* WHAT THE TASK ASKS
Answer with one number only: the count of lines below that hold the word "progress".
________________________
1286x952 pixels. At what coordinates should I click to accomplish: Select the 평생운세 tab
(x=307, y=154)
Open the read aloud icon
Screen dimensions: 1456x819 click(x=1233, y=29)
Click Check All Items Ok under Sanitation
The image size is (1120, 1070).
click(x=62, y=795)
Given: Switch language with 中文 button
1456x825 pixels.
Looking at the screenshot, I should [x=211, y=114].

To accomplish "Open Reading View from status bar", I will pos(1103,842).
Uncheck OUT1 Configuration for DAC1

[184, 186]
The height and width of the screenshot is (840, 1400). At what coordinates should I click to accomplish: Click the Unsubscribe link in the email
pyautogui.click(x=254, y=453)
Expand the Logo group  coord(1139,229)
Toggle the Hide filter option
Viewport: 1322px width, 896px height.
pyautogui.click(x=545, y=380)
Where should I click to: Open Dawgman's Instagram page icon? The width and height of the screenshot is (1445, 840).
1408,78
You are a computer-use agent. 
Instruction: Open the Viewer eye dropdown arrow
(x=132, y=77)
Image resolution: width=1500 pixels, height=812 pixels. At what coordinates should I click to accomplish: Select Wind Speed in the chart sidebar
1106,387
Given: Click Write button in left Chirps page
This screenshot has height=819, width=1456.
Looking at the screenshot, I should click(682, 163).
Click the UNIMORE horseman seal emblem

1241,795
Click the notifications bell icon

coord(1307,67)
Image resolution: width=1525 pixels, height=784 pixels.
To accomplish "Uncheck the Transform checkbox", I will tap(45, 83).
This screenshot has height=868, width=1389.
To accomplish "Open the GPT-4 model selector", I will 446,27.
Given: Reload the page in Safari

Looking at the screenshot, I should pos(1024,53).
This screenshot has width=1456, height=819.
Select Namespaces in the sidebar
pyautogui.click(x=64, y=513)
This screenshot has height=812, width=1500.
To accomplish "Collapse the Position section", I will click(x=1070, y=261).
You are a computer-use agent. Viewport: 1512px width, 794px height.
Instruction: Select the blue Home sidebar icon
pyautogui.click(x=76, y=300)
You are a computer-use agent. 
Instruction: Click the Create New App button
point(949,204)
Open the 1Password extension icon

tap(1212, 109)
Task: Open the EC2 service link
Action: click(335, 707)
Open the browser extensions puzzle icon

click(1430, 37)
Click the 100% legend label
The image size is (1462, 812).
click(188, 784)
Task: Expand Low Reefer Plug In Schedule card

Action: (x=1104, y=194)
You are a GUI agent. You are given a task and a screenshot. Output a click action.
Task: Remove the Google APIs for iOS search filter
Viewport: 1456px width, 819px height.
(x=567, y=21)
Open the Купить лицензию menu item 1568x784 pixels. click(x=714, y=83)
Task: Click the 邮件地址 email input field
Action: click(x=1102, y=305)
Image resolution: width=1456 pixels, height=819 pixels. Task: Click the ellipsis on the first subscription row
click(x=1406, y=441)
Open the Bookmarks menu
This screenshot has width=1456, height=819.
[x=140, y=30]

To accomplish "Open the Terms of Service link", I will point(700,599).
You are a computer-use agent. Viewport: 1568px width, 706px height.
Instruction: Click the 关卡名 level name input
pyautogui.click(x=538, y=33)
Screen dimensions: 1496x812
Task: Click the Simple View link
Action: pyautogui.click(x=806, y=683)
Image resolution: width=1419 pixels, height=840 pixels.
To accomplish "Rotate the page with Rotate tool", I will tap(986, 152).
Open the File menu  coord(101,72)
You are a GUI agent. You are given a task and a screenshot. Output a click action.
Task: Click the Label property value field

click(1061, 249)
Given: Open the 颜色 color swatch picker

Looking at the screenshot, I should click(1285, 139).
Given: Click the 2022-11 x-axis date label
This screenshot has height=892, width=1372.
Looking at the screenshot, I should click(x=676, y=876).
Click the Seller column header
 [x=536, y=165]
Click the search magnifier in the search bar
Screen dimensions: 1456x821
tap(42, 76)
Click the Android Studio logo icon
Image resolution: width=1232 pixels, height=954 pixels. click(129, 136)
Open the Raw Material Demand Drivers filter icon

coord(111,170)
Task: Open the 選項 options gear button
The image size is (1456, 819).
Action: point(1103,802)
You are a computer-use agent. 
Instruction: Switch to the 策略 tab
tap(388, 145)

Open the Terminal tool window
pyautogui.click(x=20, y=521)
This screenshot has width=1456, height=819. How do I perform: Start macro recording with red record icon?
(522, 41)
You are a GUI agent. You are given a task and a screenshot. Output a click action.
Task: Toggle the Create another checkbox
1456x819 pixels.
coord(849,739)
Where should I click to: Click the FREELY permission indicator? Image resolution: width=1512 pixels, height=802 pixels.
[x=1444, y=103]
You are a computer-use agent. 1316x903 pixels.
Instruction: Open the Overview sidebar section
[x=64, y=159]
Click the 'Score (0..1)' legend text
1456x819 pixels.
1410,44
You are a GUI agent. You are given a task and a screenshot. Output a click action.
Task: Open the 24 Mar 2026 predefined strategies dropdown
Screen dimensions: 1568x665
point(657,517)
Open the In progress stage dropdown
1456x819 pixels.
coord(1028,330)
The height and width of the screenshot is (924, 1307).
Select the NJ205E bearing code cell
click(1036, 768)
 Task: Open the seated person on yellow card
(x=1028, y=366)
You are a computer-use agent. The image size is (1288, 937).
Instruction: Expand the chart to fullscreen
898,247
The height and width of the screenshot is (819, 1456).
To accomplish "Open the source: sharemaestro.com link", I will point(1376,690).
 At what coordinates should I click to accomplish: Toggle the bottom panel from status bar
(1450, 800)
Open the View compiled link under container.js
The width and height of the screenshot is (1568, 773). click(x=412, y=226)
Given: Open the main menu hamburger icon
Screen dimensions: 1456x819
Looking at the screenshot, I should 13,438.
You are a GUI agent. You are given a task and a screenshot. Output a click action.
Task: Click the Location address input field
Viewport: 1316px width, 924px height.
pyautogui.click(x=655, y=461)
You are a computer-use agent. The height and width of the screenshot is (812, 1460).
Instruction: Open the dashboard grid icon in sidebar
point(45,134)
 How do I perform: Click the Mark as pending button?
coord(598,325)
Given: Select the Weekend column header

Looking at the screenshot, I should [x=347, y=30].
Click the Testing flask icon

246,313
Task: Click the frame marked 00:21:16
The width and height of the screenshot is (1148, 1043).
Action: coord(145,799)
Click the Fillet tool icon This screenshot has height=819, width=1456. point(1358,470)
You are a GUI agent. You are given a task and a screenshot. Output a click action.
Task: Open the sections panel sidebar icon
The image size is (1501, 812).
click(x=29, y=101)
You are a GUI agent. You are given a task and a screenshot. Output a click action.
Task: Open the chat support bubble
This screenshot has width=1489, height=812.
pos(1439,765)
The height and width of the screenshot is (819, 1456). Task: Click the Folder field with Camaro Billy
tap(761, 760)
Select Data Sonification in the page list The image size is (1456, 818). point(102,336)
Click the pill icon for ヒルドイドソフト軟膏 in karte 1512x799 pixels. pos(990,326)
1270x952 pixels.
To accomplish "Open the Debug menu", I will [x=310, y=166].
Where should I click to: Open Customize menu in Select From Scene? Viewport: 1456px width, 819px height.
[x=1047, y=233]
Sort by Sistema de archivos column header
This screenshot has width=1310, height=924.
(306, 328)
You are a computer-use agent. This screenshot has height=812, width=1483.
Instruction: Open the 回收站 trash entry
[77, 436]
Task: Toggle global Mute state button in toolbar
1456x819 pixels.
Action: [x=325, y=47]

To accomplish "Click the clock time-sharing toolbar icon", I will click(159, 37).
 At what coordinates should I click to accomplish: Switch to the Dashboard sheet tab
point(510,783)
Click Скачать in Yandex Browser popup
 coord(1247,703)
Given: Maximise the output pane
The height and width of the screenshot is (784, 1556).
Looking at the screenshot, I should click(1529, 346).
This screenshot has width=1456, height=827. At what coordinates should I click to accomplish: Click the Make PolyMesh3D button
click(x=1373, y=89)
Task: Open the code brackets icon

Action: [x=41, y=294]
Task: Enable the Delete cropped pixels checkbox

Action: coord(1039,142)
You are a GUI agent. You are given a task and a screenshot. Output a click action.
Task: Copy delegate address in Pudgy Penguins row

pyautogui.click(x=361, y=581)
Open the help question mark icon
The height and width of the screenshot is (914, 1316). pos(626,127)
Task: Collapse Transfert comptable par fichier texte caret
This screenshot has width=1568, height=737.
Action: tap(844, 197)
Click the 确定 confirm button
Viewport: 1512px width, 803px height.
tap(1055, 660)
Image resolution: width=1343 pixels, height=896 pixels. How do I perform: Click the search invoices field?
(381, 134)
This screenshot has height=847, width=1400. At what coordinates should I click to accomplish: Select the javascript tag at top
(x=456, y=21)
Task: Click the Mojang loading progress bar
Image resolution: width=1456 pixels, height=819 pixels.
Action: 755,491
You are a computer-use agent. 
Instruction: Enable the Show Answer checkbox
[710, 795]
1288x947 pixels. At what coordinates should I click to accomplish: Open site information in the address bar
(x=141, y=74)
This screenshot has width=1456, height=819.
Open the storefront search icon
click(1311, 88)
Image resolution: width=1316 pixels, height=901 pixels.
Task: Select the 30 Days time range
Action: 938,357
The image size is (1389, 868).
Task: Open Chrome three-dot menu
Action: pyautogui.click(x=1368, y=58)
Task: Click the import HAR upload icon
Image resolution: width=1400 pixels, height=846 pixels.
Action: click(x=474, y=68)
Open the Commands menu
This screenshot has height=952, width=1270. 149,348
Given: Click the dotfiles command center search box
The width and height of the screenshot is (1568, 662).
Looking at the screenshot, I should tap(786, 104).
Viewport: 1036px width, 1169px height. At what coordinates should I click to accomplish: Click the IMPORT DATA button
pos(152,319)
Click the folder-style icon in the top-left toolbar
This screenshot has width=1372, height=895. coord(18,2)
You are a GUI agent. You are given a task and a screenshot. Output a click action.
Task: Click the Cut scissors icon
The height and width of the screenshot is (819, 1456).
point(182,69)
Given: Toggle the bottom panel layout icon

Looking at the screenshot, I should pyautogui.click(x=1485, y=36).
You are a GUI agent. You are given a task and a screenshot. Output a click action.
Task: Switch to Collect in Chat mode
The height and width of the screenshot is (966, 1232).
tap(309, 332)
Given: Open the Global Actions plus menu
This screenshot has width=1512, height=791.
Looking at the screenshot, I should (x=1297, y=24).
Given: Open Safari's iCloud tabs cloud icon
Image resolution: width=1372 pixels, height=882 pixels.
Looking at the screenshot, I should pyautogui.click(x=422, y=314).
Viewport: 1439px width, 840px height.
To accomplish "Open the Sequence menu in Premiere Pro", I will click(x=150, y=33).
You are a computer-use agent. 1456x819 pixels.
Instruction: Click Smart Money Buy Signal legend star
________________________
* EXERCISE RESULT
2